*What the task asks:* Report back each line of the data that contains the word "computer".

Collected data entries:
****************************************

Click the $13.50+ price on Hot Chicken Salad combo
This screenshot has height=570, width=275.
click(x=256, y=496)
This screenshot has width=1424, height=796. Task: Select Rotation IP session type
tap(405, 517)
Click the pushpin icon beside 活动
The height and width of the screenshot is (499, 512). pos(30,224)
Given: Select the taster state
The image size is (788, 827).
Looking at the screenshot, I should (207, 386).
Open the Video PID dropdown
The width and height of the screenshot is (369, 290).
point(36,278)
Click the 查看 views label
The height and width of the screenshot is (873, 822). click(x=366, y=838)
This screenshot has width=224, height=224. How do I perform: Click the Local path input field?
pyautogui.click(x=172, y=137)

****************************************

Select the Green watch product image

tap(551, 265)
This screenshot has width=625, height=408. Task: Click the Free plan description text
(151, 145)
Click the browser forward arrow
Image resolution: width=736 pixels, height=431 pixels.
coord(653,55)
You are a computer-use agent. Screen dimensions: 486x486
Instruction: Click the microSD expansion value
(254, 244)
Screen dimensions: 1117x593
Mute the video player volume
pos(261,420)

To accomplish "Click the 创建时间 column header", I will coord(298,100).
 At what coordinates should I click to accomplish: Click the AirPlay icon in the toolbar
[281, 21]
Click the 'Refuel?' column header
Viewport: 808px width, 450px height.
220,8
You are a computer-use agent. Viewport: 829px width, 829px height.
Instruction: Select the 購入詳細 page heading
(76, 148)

****************************************

*Task output:*
You are a computer-use agent. Screen dimensions: 486x486
You are a computer-use agent. Viewport: 829px width, 829px height.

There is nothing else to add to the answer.